MoRI: Mixture of RL&IL Experts for Long-Horizon Manipulation Tasks
Introduction
In embodied robotic manipulation, imitation learning (IL) and reinforcement learning (RL) are mainstream policy acquisition paradigms with distinct advantages: IL enables sample-efficient policy learning from human demonstrations without manual programming, while RL supports autonomous exploration in dynamic environments to outperform original demonstrations. However, IL and RL have inherent limitations and lack complementary integration: IL fails to generalize due to distribution mismatch, error accumulation, over-reliance on expert data, and poor adaptability to contact-rich fine-grained tasks, while RL faces inefficient exploration and high trial-and-error costs, partially alleviated by IL-based pre-training.

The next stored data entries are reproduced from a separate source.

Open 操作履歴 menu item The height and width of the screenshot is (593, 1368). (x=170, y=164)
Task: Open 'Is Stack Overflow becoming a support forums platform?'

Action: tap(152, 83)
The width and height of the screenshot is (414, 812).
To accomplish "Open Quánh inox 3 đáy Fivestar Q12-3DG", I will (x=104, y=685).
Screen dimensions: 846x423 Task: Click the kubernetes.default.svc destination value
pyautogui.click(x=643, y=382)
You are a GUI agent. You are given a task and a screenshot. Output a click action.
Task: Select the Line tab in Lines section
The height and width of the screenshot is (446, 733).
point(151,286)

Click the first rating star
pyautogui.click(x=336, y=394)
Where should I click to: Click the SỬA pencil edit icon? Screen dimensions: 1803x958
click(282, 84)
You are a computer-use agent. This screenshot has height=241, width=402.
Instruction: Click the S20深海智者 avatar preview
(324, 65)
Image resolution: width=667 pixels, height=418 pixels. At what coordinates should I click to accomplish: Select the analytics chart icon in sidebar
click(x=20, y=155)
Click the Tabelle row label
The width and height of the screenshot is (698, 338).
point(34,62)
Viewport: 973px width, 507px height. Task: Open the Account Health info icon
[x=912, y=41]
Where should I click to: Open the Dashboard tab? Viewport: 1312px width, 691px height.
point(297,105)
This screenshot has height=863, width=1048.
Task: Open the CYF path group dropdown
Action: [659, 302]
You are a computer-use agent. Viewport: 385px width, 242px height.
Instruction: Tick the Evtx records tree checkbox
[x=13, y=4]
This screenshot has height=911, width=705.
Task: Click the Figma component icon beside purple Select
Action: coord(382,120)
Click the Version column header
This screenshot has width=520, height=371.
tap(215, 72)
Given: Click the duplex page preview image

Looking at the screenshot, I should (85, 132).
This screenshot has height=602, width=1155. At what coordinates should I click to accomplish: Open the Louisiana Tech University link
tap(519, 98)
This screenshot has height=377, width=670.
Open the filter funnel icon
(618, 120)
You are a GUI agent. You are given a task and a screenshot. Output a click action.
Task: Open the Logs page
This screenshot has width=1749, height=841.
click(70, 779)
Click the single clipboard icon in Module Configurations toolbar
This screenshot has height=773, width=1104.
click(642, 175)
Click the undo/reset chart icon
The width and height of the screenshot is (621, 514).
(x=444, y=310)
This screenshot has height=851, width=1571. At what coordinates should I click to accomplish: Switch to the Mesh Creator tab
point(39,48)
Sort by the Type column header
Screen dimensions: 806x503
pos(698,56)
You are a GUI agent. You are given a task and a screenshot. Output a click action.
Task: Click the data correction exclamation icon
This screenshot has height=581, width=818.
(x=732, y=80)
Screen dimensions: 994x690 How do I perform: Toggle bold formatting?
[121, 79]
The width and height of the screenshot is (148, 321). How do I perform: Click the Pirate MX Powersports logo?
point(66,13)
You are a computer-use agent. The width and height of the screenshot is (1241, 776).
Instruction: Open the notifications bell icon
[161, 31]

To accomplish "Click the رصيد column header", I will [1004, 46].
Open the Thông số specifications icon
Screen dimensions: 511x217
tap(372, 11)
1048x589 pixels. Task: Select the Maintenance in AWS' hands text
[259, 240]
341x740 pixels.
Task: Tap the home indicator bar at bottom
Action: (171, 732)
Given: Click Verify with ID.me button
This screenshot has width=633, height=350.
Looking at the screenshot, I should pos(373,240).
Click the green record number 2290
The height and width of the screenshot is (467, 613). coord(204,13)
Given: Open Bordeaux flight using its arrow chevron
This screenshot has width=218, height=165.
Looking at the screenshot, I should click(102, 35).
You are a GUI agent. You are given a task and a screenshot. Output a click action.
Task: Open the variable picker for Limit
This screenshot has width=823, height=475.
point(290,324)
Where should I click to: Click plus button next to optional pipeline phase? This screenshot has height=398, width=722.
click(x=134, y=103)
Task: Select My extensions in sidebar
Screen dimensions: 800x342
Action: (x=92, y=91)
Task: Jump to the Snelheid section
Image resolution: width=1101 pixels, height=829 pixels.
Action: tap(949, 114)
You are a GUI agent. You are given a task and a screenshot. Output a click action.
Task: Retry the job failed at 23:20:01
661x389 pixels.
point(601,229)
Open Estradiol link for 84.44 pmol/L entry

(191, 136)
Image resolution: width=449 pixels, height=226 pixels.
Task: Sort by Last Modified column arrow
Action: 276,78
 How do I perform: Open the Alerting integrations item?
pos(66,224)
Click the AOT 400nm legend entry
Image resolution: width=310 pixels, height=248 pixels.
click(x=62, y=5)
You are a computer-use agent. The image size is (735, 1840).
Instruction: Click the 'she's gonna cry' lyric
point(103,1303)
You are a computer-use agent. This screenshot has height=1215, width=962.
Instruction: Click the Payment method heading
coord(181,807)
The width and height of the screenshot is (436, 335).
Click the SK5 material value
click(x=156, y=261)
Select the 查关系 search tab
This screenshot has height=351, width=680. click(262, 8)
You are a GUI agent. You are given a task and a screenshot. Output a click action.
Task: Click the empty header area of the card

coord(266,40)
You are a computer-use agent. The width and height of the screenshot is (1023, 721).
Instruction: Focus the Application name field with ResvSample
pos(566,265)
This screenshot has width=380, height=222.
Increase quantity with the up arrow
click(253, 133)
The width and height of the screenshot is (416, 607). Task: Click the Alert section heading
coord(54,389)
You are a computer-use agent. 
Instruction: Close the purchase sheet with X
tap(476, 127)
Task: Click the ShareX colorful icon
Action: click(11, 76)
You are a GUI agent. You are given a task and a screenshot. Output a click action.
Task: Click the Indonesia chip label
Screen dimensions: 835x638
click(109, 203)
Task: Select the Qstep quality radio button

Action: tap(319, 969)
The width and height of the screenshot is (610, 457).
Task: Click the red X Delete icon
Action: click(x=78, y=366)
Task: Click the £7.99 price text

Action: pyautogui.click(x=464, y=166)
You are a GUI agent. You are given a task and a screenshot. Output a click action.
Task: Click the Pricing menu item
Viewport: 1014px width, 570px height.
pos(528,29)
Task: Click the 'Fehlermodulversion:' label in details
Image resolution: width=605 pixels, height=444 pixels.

To address these challenges, we propose a bionic mix-of-experts (MoE) framework that dynamically allocates high-determinism coarse motions to IL and high-uncertainty contact-rich fine manipulations to RL. In the offline phase, we independently train IL and RL modules to extract policies from limited demonstrations and stabilize value estimation; in the online phase, we continue their training and use the MoE algorithm for efficient policy selection, reducing manual intervention and accelerating task convergence. We evaluated our method on four complex real-world manipulation tasks; within 2–4 hours of online fine-tuning, it achieved a 96\% average success rate, outperforming existing supervised and reinforcement learning methods, reduced convergence time and manual intervention by 50\%, and doubled the proportion of successful training data. This work highlights the potential of integrating RL and IL via MoE to enhance robotic application performance.